4. The Scale-to-Max Pricing Gap

The jump from Scale ($39/month) to Max ($84/month) is substantial — more than double — and the primary features added are advanced automations and white-glove service. Most newsletters under 50,000 subscribers will not use these features daily.

Some operators find themselves in a middle position: Scale’s automation ceiling is too low for their needs, but Max’s price is difficult to justify before they have scaled further. This is a gap in beehiiv’s pricing architecture. For now, most operators can either build within Scale’s constraints or absorb the Max premium as a cost of growing through it.


Who Is beehiiv For?

Strong fit:

  • Creator monetizing a newsletter — paid subscriptions at 0% platform fee, ad network access, and Boosts passive income make this the highest-revenue newsletter infrastructure available in 2026
  • New newsletter operator starting from zero — the free plan is the strongest free tier in the market; it includes your custom domain and the core growth tools without requiring any payment
  • Substack migrator escaping revenue share — the migration path from Substack to beehiiv is documented and straightforward; beehiiv is the natural landing spot for creators whose paid subscriber math has tipped against Substack’s 10% cut (see our Substack alternatives roundup if you want a ranked look at every platform creators are moving to)
  • Independent media publisher — teams running weekly or daily newsletters who need reliable deliverability, clean per-issue analytics, and passive ad revenue without a full-time sales team

Not the right fit:

  • E-commerce or SaaS company needing behavioral automation — if your email program requires Klaviyo-level triggers from purchase events, website behavior, or CRM signals, beehiiv’s automation layer is not built for that use case
  • Substack creator relying on Notes for growth — if Substack Notes is your primary discovery channel and community hub, beehiiv does not replicate that ecosystem; switching has meaningful growth costs
  • Enterprise marketing operations — multi-user team permissions at scale, SSO, enterprise SLA support, and deep CRM integrations are not what beehiiv is designed for

beehiiv Rating

CategoryScore
Ease of use9/10
Pricing value9/10
Growth tools9/10
Monetization9/10
Automation depth6/10
Design flexibility7/10
Customer support7/10
Overall8.5/10

The automation score pulls the overall rating down from what would otherwise be a near-perfect result for the newsletter use case. For operators who do not need complex conditional sequences — which is most newsletter operators — the day-to-day experience skews toward the higher end of that rating. The automation limitation is real, but it is not a limitation that surfaces in most newsletter workflows.


Verdict

beehiiv is the most complete newsletter platform for operators treating their newsletter as a business in 2026. Start on the free plan — it covers your first 2,500 subscribers and includes enough growth infrastructure to validate whether newsletter publishing is the right channel for you. Upgrade to Scale when you are ready to monetize or have hit the subscriber ceiling.

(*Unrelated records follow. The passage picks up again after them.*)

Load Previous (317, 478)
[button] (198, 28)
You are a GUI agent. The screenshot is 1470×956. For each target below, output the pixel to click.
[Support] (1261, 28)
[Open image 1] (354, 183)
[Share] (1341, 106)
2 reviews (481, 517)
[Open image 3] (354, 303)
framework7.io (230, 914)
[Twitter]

The cons are real: automation depth is limited relative to Kit, and there is no social discovery layer comparable to Substack Notes. Neither of these affects the core monetization use case, and neither surfaces in most newsletter operations.

The revenue math is unambiguous. At any paid subscriber count above 390, beehiiv’s flat fee beats Substack’s 10% cut. That advantage compounds with every subscriber you add. Over a full year at 1,000 paid subscribers, the difference is $8,664 that stays in your pocket. That number alone justifies evaluating the platform seriously.